= 2002 St Albans City and District Council election =

2002 UK local government election

Map of the results of the 2002 St Albans City and District Council election. Conservatives in blue, Liberal Democrats in yellow and Labour in red.

The 2002 St Albans City and District Council election took place on 2 May 2002 to elect members of St Albans District Council in Hertfordshire, England. One third of the council was up for election and the council stayed under no overall control.

After the election, the composition of the council was:
- Conservative 21
- Liberal Democrats 20
- Labour 15
- Independent 1
- Vacant 1

==Background==
Before the election the Liberal Democrats were the largest party on the council with 23 councillors, compared to 19 for the Conservatives, 15 for Labour and there was 1 independent. 7 councillors stood down at the election, Liberal Democrats John Henchley, John Peters and Brian Roberts, Conservatives Richard Blossom, Patrick Johnston and Julian Turner, and Labour's David Enright.

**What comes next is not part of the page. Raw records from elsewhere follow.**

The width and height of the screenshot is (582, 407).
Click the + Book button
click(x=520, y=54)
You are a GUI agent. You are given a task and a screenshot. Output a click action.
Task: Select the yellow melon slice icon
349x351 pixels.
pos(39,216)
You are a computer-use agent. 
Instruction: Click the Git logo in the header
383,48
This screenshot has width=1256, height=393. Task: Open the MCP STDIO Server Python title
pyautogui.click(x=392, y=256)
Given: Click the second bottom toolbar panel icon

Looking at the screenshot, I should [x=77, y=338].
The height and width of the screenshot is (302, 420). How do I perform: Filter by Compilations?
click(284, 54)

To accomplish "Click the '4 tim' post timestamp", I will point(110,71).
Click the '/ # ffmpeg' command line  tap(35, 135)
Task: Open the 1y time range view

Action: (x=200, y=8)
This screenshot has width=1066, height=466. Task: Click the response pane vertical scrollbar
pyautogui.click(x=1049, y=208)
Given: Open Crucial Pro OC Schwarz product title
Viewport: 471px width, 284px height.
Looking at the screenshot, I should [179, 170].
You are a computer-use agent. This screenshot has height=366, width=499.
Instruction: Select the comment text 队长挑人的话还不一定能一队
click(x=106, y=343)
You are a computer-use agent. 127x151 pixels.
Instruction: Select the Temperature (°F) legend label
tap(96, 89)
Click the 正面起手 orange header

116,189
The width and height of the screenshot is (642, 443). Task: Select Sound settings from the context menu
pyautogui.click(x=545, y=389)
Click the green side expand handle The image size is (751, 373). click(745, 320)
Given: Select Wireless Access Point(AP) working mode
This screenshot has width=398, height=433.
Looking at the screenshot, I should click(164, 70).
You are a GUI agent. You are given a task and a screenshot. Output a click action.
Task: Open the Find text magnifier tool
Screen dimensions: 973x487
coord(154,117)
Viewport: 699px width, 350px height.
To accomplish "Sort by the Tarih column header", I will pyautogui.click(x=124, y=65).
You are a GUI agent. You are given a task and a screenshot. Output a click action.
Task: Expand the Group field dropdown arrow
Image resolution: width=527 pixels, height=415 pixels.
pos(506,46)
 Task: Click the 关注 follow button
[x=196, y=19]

The Liberal Democrats targeted Labour held seats in Ashley and St Peter's, while Labour aimed to pick up a seat in Cunningham. As well as the 3 main political parties, voters could also vote for the No Candidate Deserves My Vote! party in some wards, which was standing in order to give voters the chance to register their abstention at the polls.

==Voting trial==
A trial took place in Sopwell and Verulam wards under which voters could vote either by internet, phone, post or at the polling station using a touch screen system. The internet voting trial was funded by the Department for Transport, Local Government and the Regions as part of an attempt to get more people involved in elections. As a result of the trial one of the wards set the fastest declaration time at only 4 minutes after the close of polling. However turnout was actually down from 24.1% to 23.3% in Sopwell ward and down from 41.9% to 38.9% in Verulam ward compared to the last election in 2000.

==Election result==
The Conservatives gained 3 seats from the Liberal Democrats in Colney Heath, Harpenden North and Sandridge to become the largest party on the council with 21 councillors. The Liberal Democrats dropped to 20 seats, but did gain an increased share of the votes, while Labour stayed on 15 seats. There also remained 1 independent councillor and one seat was vacant after the death of Verulam Conservative councillor Michael Pugh on 22 April 2002. Overall turnout at the election was 38.22%, up from 33.56% at the 2000 election.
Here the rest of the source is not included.